(Given records begins)

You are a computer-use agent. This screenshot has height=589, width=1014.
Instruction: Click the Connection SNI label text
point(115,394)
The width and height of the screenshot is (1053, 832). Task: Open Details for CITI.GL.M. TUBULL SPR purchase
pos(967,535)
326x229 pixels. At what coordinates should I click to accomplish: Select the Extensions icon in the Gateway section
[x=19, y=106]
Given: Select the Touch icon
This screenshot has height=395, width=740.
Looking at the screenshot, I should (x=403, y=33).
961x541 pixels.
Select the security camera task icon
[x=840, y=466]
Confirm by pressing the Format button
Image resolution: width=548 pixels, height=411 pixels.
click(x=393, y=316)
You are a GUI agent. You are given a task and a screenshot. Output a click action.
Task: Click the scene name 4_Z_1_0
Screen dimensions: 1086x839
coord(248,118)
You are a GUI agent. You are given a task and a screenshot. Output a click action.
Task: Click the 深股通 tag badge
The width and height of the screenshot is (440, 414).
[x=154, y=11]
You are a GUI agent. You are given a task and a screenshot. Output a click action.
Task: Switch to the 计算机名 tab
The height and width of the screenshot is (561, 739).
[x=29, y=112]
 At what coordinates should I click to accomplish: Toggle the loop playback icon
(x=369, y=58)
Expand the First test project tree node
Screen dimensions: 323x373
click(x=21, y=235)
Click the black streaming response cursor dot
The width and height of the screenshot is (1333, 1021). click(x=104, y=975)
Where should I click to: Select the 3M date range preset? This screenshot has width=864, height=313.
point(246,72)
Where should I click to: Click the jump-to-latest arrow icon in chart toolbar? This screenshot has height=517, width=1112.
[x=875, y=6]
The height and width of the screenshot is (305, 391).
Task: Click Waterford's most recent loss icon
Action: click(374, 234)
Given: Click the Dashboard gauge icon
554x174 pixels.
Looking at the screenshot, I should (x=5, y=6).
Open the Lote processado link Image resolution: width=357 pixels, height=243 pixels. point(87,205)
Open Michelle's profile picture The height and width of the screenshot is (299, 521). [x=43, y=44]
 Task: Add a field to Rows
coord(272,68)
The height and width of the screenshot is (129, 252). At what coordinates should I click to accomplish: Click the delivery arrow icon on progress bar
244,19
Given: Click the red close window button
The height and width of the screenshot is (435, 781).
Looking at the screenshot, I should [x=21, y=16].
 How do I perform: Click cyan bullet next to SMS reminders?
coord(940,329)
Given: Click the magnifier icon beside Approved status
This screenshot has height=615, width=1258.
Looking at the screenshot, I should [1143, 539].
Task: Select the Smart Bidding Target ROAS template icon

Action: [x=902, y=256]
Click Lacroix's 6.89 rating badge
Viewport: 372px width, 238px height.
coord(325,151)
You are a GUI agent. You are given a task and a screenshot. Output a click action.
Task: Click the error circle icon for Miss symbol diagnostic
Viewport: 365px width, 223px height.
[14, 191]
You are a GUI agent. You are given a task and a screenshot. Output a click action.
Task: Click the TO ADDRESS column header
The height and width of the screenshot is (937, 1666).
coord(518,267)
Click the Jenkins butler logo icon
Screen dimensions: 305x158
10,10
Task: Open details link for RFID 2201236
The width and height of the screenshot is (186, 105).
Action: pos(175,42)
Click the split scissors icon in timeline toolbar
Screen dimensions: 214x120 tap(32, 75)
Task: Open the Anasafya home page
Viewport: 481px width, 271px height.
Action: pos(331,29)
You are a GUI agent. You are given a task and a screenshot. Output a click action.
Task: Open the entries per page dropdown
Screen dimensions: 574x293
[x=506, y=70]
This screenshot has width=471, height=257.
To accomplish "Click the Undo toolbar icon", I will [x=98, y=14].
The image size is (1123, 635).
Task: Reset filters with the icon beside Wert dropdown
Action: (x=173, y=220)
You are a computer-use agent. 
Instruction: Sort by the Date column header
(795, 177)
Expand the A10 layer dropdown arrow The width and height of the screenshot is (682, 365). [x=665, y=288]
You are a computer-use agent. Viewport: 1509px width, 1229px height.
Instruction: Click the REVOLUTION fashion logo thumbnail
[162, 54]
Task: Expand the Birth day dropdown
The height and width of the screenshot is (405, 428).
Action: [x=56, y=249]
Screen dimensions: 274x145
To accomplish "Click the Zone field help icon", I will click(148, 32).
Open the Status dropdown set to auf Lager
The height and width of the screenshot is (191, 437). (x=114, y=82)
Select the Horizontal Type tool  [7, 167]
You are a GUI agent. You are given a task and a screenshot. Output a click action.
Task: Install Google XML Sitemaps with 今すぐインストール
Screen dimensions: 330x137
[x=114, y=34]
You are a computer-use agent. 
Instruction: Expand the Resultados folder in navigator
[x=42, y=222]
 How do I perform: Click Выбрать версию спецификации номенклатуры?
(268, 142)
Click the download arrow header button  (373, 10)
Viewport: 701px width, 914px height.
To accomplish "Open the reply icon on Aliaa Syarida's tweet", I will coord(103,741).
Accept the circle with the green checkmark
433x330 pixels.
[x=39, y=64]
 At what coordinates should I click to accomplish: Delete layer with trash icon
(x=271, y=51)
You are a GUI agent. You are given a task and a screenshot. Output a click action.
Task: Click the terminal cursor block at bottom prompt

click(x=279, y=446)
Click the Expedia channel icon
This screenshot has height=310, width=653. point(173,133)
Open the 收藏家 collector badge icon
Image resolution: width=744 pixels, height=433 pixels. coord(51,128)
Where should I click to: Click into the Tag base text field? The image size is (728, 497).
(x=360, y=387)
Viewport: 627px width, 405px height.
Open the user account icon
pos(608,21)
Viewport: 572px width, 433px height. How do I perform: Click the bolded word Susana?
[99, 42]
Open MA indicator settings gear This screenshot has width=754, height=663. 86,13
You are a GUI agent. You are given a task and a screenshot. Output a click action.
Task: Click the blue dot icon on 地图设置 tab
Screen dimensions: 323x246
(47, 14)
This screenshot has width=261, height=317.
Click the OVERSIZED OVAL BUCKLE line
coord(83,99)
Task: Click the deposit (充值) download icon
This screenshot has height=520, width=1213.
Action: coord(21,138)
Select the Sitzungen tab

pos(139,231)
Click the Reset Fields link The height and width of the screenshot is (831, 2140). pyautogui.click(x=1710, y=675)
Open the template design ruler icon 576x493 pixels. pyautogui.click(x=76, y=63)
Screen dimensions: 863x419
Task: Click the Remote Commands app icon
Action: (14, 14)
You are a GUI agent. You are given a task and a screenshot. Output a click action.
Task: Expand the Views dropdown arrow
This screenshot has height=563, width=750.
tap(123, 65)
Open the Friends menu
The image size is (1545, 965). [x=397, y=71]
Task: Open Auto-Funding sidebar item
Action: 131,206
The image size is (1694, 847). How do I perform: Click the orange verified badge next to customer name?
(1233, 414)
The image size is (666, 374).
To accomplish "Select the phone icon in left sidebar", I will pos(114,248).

(Given records ends)

**Action item**
The required result is an exact repetition of the lines from the one containing "Click the OVERSIZED OVAL BUCKLE line" through the last line of the data.

**Answer section**
Click the OVERSIZED OVAL BUCKLE line
coord(83,99)
Task: Click the deposit (充值) download icon
This screenshot has height=520, width=1213.
Action: coord(21,138)
Select the Sitzungen tab

pos(139,231)
Click the Reset Fields link The height and width of the screenshot is (831, 2140). pyautogui.click(x=1710, y=675)
Open the template design ruler icon 576x493 pixels. pyautogui.click(x=76, y=63)
Screen dimensions: 863x419
Task: Click the Remote Commands app icon
Action: (14, 14)
You are a GUI agent. You are given a task and a screenshot. Output a click action.
Task: Expand the Views dropdown arrow
This screenshot has height=563, width=750.
tap(123, 65)
Open the Friends menu
The image size is (1545, 965). [x=397, y=71]
Task: Open Auto-Funding sidebar item
Action: 131,206
The image size is (1694, 847). How do I perform: Click the orange verified badge next to customer name?
(1233, 414)
The image size is (666, 374).
To accomplish "Select the phone icon in left sidebar", I will pos(114,248).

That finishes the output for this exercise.